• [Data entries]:
——

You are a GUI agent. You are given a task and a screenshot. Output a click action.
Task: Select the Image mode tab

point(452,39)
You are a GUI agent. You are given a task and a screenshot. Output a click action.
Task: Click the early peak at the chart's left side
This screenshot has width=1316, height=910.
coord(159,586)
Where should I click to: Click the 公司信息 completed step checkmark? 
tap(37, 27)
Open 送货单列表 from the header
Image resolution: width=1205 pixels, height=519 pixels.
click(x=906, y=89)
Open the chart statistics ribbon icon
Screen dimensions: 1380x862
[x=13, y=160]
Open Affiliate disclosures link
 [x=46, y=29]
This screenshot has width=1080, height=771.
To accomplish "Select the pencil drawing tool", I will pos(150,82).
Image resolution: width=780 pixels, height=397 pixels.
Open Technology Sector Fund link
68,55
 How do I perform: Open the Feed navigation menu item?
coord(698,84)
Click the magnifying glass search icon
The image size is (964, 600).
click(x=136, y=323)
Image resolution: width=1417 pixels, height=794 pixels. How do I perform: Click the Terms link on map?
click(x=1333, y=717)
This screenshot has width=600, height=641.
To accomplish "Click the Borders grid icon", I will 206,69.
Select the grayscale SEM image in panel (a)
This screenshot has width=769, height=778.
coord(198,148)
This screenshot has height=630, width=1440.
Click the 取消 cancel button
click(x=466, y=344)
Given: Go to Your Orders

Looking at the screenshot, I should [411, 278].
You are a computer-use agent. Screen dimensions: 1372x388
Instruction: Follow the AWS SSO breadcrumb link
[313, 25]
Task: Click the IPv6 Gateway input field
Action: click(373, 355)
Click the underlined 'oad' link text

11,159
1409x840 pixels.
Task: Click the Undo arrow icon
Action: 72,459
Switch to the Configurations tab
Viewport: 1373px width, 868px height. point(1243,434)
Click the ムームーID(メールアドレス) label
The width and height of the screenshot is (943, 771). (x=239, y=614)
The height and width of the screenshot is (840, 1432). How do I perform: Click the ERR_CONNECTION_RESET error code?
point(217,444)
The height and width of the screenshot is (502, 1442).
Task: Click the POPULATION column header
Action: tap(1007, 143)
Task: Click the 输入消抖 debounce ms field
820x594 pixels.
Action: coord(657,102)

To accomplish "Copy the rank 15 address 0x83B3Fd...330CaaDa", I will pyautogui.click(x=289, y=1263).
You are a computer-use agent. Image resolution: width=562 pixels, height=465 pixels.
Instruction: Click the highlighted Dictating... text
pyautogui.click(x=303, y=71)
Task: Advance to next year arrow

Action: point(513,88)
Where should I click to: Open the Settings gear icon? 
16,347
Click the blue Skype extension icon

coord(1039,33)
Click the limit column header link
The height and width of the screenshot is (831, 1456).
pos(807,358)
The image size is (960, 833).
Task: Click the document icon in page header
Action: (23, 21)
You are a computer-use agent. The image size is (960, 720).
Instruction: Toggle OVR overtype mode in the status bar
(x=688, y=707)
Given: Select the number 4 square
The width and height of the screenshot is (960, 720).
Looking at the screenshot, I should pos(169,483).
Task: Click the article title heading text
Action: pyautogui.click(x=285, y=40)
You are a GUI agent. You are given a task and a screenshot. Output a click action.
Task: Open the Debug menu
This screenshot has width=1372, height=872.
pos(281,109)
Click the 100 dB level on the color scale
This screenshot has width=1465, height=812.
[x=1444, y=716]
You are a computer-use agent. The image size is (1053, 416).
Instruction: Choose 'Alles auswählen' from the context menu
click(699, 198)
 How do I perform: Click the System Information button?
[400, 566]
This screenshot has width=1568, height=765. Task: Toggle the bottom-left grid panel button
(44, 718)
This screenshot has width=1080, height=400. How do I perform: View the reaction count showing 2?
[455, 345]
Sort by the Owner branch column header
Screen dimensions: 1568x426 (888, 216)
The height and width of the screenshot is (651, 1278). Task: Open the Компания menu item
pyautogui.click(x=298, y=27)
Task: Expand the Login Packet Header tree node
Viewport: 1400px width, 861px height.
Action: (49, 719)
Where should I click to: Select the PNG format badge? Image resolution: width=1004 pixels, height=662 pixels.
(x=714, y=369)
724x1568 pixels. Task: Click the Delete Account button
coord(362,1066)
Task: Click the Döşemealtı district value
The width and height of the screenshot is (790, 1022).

——

• [Problem]:
Copy every line of the data above, beginning with the first and ending with the line that contains "This screenshot has width=1080, height=771.", and give nothing more.

• [Solution to the problem]:
You are a GUI agent. You are given a task and a screenshot. Output a click action.
Task: Select the Image mode tab

point(452,39)
You are a GUI agent. You are given a task and a screenshot. Output a click action.
Task: Click the early peak at the chart's left side
This screenshot has width=1316, height=910.
coord(159,586)
Where should I click to: Click the 公司信息 completed step checkmark? 
tap(37, 27)
Open 送货单列表 from the header
Image resolution: width=1205 pixels, height=519 pixels.
click(x=906, y=89)
Open the chart statistics ribbon icon
Screen dimensions: 1380x862
[x=13, y=160]
Open Affiliate disclosures link
 [x=46, y=29]
This screenshot has width=1080, height=771.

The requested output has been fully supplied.